Working data »
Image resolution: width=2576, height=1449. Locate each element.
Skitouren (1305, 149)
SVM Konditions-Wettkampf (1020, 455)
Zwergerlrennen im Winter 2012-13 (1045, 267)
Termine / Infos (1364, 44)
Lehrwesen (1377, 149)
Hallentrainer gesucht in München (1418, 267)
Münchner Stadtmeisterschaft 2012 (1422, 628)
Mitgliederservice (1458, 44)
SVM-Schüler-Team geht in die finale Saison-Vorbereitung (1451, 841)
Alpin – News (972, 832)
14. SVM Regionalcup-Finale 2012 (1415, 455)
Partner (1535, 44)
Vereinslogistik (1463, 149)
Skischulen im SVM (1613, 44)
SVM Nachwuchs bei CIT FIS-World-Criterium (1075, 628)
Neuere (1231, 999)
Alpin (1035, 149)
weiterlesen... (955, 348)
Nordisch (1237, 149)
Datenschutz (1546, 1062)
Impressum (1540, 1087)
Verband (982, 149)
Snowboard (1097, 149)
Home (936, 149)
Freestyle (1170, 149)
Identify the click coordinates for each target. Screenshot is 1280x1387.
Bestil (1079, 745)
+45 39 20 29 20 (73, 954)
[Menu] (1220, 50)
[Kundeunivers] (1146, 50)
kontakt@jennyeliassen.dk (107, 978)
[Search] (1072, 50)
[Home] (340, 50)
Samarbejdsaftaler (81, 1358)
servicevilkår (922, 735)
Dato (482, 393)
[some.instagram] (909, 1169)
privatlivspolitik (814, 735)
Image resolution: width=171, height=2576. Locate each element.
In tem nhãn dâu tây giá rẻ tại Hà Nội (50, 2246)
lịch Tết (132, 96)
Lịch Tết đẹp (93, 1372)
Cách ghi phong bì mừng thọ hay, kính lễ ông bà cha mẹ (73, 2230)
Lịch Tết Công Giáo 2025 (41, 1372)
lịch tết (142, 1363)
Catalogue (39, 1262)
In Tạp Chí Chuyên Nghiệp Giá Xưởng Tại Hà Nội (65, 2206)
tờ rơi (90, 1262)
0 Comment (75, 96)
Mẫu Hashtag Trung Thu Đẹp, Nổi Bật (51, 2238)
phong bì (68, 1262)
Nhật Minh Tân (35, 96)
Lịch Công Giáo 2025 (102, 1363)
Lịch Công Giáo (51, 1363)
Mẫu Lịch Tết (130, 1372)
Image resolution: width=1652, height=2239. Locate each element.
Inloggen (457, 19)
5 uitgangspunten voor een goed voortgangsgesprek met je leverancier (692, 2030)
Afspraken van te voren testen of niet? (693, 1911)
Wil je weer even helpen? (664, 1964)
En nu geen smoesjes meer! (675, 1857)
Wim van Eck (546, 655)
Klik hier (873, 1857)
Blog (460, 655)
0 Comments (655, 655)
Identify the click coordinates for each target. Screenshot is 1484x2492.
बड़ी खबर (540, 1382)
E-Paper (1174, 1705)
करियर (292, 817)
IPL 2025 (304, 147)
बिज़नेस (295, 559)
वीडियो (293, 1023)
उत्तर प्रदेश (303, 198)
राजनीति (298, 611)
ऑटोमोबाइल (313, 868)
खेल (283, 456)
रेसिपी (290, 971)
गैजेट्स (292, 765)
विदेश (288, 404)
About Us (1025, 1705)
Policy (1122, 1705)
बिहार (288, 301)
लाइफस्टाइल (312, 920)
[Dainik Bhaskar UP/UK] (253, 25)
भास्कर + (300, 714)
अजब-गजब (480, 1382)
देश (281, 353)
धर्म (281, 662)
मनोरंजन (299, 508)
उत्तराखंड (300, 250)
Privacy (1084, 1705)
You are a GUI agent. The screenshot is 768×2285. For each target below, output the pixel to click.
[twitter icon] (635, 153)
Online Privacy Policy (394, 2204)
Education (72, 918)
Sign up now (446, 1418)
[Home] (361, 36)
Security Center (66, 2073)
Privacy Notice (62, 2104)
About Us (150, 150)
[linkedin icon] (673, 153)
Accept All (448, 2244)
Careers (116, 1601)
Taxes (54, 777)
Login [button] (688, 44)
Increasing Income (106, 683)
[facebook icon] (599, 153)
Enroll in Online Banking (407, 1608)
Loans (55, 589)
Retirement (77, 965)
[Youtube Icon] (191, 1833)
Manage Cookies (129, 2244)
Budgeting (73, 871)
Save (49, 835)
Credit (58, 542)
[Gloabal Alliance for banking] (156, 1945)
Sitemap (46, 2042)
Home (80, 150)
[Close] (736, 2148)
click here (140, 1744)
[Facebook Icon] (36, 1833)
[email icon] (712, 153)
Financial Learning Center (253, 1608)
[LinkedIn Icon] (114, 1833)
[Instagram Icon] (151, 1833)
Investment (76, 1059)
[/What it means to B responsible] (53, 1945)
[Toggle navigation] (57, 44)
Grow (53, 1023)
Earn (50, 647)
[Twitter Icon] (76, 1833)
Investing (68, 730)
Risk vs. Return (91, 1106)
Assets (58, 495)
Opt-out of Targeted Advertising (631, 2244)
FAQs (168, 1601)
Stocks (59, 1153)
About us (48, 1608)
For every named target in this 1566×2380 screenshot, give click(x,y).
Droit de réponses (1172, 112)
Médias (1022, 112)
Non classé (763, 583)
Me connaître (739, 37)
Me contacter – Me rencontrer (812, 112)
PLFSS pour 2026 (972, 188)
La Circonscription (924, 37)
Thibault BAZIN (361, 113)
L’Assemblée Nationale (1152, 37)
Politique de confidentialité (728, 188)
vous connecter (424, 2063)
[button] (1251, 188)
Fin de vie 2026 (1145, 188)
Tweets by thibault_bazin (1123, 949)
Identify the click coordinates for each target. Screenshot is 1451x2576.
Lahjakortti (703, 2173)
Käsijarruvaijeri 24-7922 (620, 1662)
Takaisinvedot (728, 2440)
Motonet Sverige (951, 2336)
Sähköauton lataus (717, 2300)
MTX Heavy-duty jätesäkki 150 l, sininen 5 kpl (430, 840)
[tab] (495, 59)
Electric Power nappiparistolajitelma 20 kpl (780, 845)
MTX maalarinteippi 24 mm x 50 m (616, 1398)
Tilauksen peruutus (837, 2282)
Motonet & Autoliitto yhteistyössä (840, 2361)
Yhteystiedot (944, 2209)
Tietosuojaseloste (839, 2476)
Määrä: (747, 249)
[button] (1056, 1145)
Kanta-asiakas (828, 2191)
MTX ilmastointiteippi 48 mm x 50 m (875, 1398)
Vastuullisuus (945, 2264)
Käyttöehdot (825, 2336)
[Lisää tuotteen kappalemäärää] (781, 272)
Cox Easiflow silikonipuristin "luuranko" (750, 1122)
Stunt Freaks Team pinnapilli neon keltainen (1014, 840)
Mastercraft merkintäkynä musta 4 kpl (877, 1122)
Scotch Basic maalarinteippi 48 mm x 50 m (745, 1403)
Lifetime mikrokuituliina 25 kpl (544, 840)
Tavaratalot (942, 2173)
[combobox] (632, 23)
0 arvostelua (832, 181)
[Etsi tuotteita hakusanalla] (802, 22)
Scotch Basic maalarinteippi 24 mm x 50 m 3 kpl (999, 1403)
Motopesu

Assignment » Everything from the first line of the data through the line holding "Nordisch (1237, 149)" should be output exactly, and no other lines.

Result below »
Image resolution: width=2576, height=1449. Locate each element.
Skitouren (1305, 149)
SVM Konditions-Wettkampf (1020, 455)
Zwergerlrennen im Winter 2012-13 (1045, 267)
Termine / Infos (1364, 44)
Lehrwesen (1377, 149)
Hallentrainer gesucht in München (1418, 267)
Münchner Stadtmeisterschaft 2012 (1422, 628)
Mitgliederservice (1458, 44)
SVM-Schüler-Team geht in die finale Saison-Vorbereitung (1451, 841)
Alpin – News (972, 832)
14. SVM Regionalcup-Finale 2012 (1415, 455)
Partner (1535, 44)
Vereinslogistik (1463, 149)
Skischulen im SVM (1613, 44)
SVM Nachwuchs bei CIT FIS-World-Criterium (1075, 628)
Neuere (1231, 999)
Alpin (1035, 149)
weiterlesen... (955, 348)
Nordisch (1237, 149)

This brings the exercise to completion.